Police boats intervened to separate the two factions, according to ANSA, with the 92,400-tonne, 16-deck MSC Orchestra and its 650 passengers escorted on its way by four tug boats.

On March 31, the Italian government approved definitive measures to ban the giant cruise ships from the city’s historic area, including around Saint Mark’s Square, sanctioning €2.2 million to construct mooring points outside the lagoon.

The news, reported around the world, was hailed by Italian culture minister Dario Franceschini as “a fair decision that we have awaited for years”.

Franceschini referred to the ships as being “as tall as apartment blocks” and recalled that the move had been requested by the United Nations culture organisation UNESCO.

The government said the measure was taken to “protect a cultural and historical heritage that belongs not only to Italy but to the whole world”.

During the construction of the new mooring points, large passenger ships were to be stopped from docking or sailing near the historic centre, and would be diverted to the industrial port at Marghera, about 10 kilometres away on the mainland.

However, until infrastructure works are carried out, the only way for cruise ships to enter Venice is via the Giudecca canal.

It’s not first time protesters have come out to decry the presence of cruise ships.

Environmental demonstrators have long warned that the large waves caused by the cruise ships are eroding the foundations of Venice, which along with its lagoon, are a UNESCO heritage site.

The ongoing debate has received attention from all over the world.

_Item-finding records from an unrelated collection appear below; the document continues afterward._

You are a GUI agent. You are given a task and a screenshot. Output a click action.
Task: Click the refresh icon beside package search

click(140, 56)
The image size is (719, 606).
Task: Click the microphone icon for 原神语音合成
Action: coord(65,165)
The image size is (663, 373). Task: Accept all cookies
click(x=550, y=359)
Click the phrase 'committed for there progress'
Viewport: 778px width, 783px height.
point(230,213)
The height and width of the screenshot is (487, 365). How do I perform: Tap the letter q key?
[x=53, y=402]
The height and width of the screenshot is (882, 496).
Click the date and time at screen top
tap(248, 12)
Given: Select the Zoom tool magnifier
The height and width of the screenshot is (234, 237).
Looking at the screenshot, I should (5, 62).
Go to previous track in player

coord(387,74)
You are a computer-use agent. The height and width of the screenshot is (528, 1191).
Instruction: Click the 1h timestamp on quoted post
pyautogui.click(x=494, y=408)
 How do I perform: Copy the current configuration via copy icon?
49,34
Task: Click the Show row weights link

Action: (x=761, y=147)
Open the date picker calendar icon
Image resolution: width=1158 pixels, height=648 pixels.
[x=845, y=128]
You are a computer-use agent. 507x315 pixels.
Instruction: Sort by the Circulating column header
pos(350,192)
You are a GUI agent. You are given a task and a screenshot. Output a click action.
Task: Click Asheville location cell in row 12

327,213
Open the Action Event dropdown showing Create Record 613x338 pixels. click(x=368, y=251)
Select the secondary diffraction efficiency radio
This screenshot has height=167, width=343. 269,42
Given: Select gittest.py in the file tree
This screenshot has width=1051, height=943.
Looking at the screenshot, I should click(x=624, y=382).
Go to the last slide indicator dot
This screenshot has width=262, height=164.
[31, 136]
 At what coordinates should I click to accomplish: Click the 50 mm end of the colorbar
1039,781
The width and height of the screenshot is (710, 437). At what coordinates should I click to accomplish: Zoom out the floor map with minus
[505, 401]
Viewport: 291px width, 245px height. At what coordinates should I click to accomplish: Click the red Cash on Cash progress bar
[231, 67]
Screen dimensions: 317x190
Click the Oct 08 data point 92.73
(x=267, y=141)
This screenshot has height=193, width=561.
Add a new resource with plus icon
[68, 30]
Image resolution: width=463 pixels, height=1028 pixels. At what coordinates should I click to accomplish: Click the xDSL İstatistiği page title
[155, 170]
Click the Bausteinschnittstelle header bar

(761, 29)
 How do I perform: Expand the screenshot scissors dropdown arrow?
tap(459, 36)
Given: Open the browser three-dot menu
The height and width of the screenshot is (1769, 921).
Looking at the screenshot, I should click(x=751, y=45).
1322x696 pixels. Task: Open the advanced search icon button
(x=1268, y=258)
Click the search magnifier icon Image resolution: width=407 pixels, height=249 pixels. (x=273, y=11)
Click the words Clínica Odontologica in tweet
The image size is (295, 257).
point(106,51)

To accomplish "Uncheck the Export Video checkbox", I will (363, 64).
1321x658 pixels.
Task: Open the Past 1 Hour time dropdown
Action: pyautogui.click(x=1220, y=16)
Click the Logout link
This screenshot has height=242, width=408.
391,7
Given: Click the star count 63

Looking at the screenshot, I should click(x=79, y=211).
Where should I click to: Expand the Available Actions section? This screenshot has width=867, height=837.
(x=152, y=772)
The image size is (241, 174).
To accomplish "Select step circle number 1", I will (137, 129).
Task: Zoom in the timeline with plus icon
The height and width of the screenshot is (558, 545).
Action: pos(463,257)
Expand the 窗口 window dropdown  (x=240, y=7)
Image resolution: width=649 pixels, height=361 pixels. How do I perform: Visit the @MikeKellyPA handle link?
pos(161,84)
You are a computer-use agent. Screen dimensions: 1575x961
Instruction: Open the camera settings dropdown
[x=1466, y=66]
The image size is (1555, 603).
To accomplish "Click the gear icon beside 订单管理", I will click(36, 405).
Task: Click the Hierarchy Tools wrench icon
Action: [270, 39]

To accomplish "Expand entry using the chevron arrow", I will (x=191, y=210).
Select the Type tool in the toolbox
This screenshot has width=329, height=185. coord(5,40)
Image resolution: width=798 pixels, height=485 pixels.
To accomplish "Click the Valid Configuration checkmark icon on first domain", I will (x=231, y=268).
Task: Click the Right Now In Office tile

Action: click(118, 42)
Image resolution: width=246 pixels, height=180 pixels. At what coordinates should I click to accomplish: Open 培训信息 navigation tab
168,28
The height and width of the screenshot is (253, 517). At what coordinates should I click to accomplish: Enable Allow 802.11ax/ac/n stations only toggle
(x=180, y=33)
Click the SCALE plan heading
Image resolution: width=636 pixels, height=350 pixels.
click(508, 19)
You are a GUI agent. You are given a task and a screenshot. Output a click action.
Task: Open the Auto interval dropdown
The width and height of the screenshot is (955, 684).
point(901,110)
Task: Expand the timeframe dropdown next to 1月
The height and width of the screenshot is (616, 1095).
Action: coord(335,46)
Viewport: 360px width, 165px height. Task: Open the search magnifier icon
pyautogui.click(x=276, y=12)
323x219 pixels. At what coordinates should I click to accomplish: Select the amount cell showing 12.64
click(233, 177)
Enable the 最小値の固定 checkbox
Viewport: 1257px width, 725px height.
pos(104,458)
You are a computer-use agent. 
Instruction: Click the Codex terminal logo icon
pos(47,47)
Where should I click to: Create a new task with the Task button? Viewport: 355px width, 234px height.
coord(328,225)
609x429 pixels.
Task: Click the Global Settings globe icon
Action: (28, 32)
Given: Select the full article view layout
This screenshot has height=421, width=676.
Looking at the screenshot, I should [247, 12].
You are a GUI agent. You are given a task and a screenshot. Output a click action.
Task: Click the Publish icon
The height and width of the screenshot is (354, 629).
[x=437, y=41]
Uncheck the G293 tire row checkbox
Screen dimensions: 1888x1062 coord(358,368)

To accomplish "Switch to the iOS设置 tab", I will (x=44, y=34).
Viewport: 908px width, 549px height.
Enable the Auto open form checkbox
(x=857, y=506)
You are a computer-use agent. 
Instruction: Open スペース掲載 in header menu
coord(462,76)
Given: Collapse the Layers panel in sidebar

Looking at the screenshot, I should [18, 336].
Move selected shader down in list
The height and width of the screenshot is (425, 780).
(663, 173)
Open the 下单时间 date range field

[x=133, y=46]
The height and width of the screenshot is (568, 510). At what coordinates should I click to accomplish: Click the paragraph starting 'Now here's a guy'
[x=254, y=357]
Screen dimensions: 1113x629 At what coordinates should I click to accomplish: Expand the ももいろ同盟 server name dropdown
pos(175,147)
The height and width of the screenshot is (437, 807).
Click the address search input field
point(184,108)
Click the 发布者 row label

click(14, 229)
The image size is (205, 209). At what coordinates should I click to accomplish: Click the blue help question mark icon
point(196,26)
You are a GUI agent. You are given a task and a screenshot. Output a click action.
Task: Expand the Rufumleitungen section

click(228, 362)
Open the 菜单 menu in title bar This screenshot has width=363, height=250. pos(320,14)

On Tuesday, a slew of international artists – from Mick Jagger to Wes Anderson and Tilda Swinton – wrote an open letter to Italian President Sergio Mattarella, Prime Minister Draghi and the mayor of Venice slamming cruise ships in Venice.

They called for a “final stop” to visits by cruise ships as well as better management of tourist flows, protection of the lagoon ecosystem and limits on property speculation to protect the city’s “physical integrity but also cultural identity”.

The letter to the Italian government, organised by the Venetian Heritage Foundation, said the lagoon city risked being “swept away” by cruise ships.

In the meantime the MSC Orchestra is en route to Bari before making its way to the Greek islands of Mykonos and Corfu and Dubrovnik, Croatia.